Geef alle items hieronder woord voor woord opnieuw weer.

++++++++

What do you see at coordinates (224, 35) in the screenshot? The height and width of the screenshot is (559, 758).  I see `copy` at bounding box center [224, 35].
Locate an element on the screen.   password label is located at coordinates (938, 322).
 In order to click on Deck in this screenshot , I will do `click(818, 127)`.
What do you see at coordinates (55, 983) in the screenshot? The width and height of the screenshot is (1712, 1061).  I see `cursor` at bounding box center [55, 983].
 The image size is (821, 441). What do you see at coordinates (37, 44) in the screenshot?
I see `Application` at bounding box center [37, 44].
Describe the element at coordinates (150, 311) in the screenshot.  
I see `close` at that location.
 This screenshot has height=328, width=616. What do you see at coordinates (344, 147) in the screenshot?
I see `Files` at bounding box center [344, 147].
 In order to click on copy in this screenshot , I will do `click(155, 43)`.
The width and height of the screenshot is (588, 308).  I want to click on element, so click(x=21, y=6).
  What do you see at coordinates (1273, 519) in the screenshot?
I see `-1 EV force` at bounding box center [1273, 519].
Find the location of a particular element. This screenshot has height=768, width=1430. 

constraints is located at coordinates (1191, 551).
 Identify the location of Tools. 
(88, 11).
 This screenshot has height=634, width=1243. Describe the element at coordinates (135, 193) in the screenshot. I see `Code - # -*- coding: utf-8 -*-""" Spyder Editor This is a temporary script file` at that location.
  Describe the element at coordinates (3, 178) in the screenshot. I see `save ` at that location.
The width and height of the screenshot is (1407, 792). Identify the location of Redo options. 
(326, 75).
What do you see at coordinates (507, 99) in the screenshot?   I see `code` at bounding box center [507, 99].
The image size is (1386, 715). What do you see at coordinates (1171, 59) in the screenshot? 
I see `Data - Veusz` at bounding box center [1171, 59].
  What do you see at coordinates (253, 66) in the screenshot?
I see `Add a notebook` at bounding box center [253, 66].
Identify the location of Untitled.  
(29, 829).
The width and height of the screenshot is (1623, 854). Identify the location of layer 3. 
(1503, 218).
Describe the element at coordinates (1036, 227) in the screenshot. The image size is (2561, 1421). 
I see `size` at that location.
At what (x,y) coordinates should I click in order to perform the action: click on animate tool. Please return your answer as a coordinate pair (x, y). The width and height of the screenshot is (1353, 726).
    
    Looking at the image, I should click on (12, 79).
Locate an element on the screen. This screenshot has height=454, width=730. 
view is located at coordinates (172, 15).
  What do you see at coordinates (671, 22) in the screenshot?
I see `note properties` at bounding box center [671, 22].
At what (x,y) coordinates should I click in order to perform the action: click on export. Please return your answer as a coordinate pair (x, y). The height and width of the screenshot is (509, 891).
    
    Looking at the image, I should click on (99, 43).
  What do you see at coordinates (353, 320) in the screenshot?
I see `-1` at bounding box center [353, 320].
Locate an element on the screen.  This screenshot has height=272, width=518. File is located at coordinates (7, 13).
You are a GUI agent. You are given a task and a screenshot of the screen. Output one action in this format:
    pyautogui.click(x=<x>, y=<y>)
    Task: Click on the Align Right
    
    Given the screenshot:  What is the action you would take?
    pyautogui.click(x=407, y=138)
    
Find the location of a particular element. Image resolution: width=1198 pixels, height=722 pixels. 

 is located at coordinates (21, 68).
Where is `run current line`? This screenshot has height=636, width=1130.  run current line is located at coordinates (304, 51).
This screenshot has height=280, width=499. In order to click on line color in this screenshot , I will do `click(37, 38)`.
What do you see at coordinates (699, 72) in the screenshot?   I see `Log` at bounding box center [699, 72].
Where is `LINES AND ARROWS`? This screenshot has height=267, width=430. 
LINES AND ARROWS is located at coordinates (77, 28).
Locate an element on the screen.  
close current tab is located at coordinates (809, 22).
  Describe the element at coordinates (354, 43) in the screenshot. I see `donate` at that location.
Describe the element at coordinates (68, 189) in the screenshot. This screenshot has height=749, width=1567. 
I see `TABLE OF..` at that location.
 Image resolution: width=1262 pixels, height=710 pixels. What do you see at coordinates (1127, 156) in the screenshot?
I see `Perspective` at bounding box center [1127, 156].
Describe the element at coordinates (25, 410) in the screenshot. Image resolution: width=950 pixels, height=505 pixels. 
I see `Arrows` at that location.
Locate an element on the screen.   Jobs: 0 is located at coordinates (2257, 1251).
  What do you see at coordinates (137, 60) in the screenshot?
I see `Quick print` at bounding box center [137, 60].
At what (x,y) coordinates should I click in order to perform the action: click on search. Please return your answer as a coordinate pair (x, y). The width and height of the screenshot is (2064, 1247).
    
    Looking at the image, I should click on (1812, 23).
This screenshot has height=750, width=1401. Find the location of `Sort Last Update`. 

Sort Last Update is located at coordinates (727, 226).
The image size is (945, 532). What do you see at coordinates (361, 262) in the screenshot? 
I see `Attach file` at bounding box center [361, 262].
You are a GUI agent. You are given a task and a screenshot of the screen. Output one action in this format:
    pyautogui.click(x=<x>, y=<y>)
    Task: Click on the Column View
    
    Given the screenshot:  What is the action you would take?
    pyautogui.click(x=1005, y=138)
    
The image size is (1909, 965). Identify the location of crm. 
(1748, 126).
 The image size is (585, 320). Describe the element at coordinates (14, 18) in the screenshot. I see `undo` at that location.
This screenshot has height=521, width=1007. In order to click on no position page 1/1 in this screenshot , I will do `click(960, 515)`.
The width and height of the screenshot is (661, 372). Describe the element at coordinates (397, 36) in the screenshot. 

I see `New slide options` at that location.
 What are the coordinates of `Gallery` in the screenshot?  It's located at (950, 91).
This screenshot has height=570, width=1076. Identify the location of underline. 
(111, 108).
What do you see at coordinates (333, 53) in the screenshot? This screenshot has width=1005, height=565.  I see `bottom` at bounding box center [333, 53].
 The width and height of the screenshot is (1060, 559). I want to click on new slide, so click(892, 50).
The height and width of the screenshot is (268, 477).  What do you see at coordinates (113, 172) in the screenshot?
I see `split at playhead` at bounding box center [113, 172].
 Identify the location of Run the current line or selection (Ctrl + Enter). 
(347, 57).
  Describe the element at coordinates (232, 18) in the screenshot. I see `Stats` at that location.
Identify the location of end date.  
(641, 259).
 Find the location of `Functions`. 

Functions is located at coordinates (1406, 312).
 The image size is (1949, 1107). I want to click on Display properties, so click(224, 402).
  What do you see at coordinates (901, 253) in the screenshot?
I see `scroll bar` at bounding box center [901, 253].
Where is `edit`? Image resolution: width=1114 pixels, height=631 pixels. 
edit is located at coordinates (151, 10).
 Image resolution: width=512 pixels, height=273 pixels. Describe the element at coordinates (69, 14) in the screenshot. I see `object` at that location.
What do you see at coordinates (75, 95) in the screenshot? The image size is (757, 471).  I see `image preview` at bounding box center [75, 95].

++++++++

Uitwerking -
What do you see at coordinates (224, 35) in the screenshot? The height and width of the screenshot is (559, 758).  I see `copy` at bounding box center [224, 35].
Locate an element on the screen.   password label is located at coordinates (938, 322).
 In order to click on Deck in this screenshot , I will do `click(818, 127)`.
What do you see at coordinates (55, 983) in the screenshot? The width and height of the screenshot is (1712, 1061).  I see `cursor` at bounding box center [55, 983].
 The image size is (821, 441). What do you see at coordinates (37, 44) in the screenshot?
I see `Application` at bounding box center [37, 44].
Describe the element at coordinates (150, 311) in the screenshot.  
I see `close` at that location.
 This screenshot has height=328, width=616. What do you see at coordinates (344, 147) in the screenshot?
I see `Files` at bounding box center [344, 147].
 In order to click on copy in this screenshot , I will do `click(155, 43)`.
The width and height of the screenshot is (588, 308).  I want to click on element, so click(x=21, y=6).
  What do you see at coordinates (1273, 519) in the screenshot?
I see `-1 EV force` at bounding box center [1273, 519].
Find the location of a particular element. This screenshot has height=768, width=1430. 

constraints is located at coordinates (1191, 551).
 Identify the location of Tools. 
(88, 11).
 This screenshot has height=634, width=1243. Describe the element at coordinates (135, 193) in the screenshot. I see `Code - # -*- coding: utf-8 -*-""" Spyder Editor This is a temporary script file` at that location.
  Describe the element at coordinates (3, 178) in the screenshot. I see `save ` at that location.
The width and height of the screenshot is (1407, 792). Identify the location of Redo options. 
(326, 75).
What do you see at coordinates (507, 99) in the screenshot?   I see `code` at bounding box center [507, 99].
The image size is (1386, 715). What do you see at coordinates (1171, 59) in the screenshot? 
I see `Data - Veusz` at bounding box center [1171, 59].
  What do you see at coordinates (253, 66) in the screenshot?
I see `Add a notebook` at bounding box center [253, 66].
Identify the location of Untitled.  
(29, 829).
The width and height of the screenshot is (1623, 854). Identify the location of layer 3. 
(1503, 218).
Describe the element at coordinates (1036, 227) in the screenshot. The image size is (2561, 1421). 
I see `size` at that location.
At what (x,y) coordinates should I click in order to perform the action: click on animate tool. Please return your answer as a coordinate pair (x, y). The width and height of the screenshot is (1353, 726).
    
    Looking at the image, I should click on (12, 79).
Locate an element on the screen. This screenshot has height=454, width=730. 
view is located at coordinates (172, 15).
  What do you see at coordinates (671, 22) in the screenshot?
I see `note properties` at bounding box center [671, 22].
At what (x,y) coordinates should I click in order to perform the action: click on export. Please return your answer as a coordinate pair (x, y). The height and width of the screenshot is (509, 891).
    
    Looking at the image, I should click on (99, 43).
  What do you see at coordinates (353, 320) in the screenshot?
I see `-1` at bounding box center [353, 320].
Locate an element on the screen.  This screenshot has height=272, width=518. File is located at coordinates (7, 13).
You are a GUI agent. You are given a task and a screenshot of the screen. Output one action in this format:
    pyautogui.click(x=<x>, y=<y>)
    Task: Click on the Align Right
    
    Given the screenshot:  What is the action you would take?
    pyautogui.click(x=407, y=138)
    
Find the location of a particular element. Image resolution: width=1198 pixels, height=722 pixels. 

 is located at coordinates (21, 68).
Where is `run current line`? This screenshot has height=636, width=1130.  run current line is located at coordinates (304, 51).
This screenshot has height=280, width=499. In order to click on line color in this screenshot , I will do `click(37, 38)`.
What do you see at coordinates (699, 72) in the screenshot?   I see `Log` at bounding box center [699, 72].
Where is `LINES AND ARROWS`? This screenshot has height=267, width=430. 
LINES AND ARROWS is located at coordinates (77, 28).
Locate an element on the screen.  
close current tab is located at coordinates (809, 22).
  Describe the element at coordinates (354, 43) in the screenshot. I see `donate` at that location.
Describe the element at coordinates (68, 189) in the screenshot. This screenshot has height=749, width=1567. 
I see `TABLE OF..` at that location.
 Image resolution: width=1262 pixels, height=710 pixels. What do you see at coordinates (1127, 156) in the screenshot?
I see `Perspective` at bounding box center [1127, 156].
Describe the element at coordinates (25, 410) in the screenshot. Image resolution: width=950 pixels, height=505 pixels. 
I see `Arrows` at that location.
Locate an element on the screen.   Jobs: 0 is located at coordinates (2257, 1251).
  What do you see at coordinates (137, 60) in the screenshot?
I see `Quick print` at bounding box center [137, 60].
At what (x,y) coordinates should I click in order to perform the action: click on search. Please return your answer as a coordinate pair (x, y). The width and height of the screenshot is (2064, 1247).
    
    Looking at the image, I should click on (1812, 23).
This screenshot has height=750, width=1401. Find the location of `Sort Last Update`. 

Sort Last Update is located at coordinates (727, 226).
The image size is (945, 532). What do you see at coordinates (361, 262) in the screenshot? 
I see `Attach file` at bounding box center [361, 262].
You are a GUI agent. You are given a task and a screenshot of the screen. Output one action in this format:
    pyautogui.click(x=<x>, y=<y>)
    Task: Click on the Column View
    
    Given the screenshot:  What is the action you would take?
    pyautogui.click(x=1005, y=138)
    
The image size is (1909, 965). Identify the location of crm. 
(1748, 126).
 The image size is (585, 320). Describe the element at coordinates (14, 18) in the screenshot. I see `undo` at that location.
This screenshot has height=521, width=1007. In order to click on no position page 1/1 in this screenshot , I will do `click(960, 515)`.
The width and height of the screenshot is (661, 372). Describe the element at coordinates (397, 36) in the screenshot. 

I see `New slide options` at that location.
 What are the coordinates of `Gallery` in the screenshot?  It's located at (950, 91).
This screenshot has height=570, width=1076. Identify the location of underline. 
(111, 108).
What do you see at coordinates (333, 53) in the screenshot? This screenshot has width=1005, height=565.  I see `bottom` at bounding box center [333, 53].
 The width and height of the screenshot is (1060, 559). I want to click on new slide, so click(892, 50).
The height and width of the screenshot is (268, 477).  What do you see at coordinates (113, 172) in the screenshot?
I see `split at playhead` at bounding box center [113, 172].
 Identify the location of Run the current line or selection (Ctrl + Enter). 
(347, 57).
  Describe the element at coordinates (232, 18) in the screenshot. I see `Stats` at that location.
Identify the location of end date.  
(641, 259).
 Find the location of `Functions`. 

Functions is located at coordinates (1406, 312).
 The image size is (1949, 1107). I want to click on Display properties, so click(224, 402).
  What do you see at coordinates (901, 253) in the screenshot?
I see `scroll bar` at bounding box center [901, 253].
Where is `edit`? Image resolution: width=1114 pixels, height=631 pixels. 
edit is located at coordinates (151, 10).
 Image resolution: width=512 pixels, height=273 pixels. Describe the element at coordinates (69, 14) in the screenshot. I see `object` at that location.
What do you see at coordinates (75, 95) in the screenshot? The image size is (757, 471).  I see `image preview` at bounding box center [75, 95].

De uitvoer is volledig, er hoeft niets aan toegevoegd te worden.